I have a plain (red) LED and initially I used a multimeter to measure the resistance but it didn't show any values. I tried 2 multimeters with the same results; also, I tried to connect it the other way around with no improvement. (I do know that the LED isn't broken, it does emit light in a circuit).

So I went another route and added it to a (series) circuit to measure it from there. I have a 3V battery and a 100 ohm resistor, if I measure the current with just those 2 I get 30 mA, which checks out: $$ I = \frac{V}{R} = \frac{3} {100} = 0.03A $$

But when I add the LED to this circuit (also in series) I measure a current of about 11 mA. Meaning $$ R = \frac{V}{I} = \frac{3} {0.011} = 273\Omega $$ That would be the total resistance and since I know that the resistor has 100 ohm the LED should have a resistance of 173 ohm. This seems like a lot, from reading online I usually see that the default value is 75.

So to double check I swapped the 100 resistor with a 200 ohm one but that confused me a lot: If I measure the current without the LED I get 15mA which aligns with the calculations $$ I = \frac{V}{R} = \frac{3}{200} = 0.015A$$

but when I add the LED the current drops to about 6mA. Calculating the resistance from there I get $$ R = \frac{V}{I} = \frac{3}{0.006} = 500\Omega$$ So the resistance of the same LED would be 300.
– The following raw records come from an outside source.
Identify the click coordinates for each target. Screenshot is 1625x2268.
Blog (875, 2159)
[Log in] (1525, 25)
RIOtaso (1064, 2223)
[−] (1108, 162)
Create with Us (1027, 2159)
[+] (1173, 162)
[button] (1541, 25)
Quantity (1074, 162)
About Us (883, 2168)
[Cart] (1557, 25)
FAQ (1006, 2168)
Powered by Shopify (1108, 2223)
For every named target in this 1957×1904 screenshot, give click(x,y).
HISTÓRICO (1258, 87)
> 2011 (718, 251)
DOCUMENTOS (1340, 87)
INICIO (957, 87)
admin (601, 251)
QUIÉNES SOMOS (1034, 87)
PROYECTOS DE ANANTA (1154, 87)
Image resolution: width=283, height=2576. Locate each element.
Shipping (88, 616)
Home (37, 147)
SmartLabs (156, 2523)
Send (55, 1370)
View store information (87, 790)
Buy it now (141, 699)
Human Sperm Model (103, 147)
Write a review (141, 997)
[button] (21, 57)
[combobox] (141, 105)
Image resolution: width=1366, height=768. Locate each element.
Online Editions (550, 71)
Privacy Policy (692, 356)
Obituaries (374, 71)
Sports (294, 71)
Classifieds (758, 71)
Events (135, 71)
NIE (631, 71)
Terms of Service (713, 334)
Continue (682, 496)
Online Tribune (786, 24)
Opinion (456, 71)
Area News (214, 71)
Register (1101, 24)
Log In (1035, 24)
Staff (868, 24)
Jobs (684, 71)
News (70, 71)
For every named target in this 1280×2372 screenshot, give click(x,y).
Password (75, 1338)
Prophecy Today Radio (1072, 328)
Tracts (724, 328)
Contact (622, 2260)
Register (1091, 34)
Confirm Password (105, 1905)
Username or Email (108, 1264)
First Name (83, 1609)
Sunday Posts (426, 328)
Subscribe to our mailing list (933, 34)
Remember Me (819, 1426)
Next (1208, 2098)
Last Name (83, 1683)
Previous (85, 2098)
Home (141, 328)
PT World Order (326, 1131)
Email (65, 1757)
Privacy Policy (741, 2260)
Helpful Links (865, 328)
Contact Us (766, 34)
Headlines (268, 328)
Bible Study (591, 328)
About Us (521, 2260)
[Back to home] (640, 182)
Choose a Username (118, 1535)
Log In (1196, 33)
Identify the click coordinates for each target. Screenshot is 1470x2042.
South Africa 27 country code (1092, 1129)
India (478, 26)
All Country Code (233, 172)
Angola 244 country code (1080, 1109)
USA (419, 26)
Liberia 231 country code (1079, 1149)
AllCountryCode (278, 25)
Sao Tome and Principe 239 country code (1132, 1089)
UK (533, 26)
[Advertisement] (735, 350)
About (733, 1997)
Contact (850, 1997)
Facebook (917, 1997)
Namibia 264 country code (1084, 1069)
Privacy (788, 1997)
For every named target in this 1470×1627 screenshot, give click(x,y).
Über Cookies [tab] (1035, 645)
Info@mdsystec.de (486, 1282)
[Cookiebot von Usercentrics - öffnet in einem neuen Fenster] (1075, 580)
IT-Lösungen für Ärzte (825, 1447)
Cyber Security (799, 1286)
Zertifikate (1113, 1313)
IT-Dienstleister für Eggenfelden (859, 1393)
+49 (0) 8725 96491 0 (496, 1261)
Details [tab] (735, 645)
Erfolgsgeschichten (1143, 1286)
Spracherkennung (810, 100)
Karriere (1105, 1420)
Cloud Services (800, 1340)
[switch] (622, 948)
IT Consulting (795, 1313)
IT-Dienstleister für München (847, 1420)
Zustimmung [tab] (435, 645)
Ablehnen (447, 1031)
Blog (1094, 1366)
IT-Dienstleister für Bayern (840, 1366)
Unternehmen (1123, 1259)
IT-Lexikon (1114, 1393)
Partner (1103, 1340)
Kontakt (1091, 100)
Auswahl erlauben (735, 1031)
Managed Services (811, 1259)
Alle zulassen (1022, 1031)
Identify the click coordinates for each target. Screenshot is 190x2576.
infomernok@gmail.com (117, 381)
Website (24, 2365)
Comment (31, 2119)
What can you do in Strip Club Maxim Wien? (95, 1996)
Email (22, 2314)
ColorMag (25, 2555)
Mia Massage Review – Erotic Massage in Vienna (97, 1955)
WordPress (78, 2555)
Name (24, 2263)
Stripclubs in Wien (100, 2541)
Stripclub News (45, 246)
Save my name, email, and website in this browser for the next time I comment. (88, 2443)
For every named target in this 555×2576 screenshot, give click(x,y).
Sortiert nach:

I also tried another approach by measuring the Voltage drop and the results got even more confusing: The voltage dropped by 1.9 for the LED and 1.1 for the resistor; this applies to both the 100 and 200 ohm resistor; I had the same numbers for the 2 resistors which would get me very different numbers using Ohm's law to calculate the resistance.

I know I am doing something wrong but I don't get where my mistake is. Am I messing up the measuring with the multimeter, or am I misunderstanding the formulas, or do I get something more fundamental wrong?

This is how I measured the current with a 100 ohm resistor 100ohm measure Thanks so much to anyone reading all of this!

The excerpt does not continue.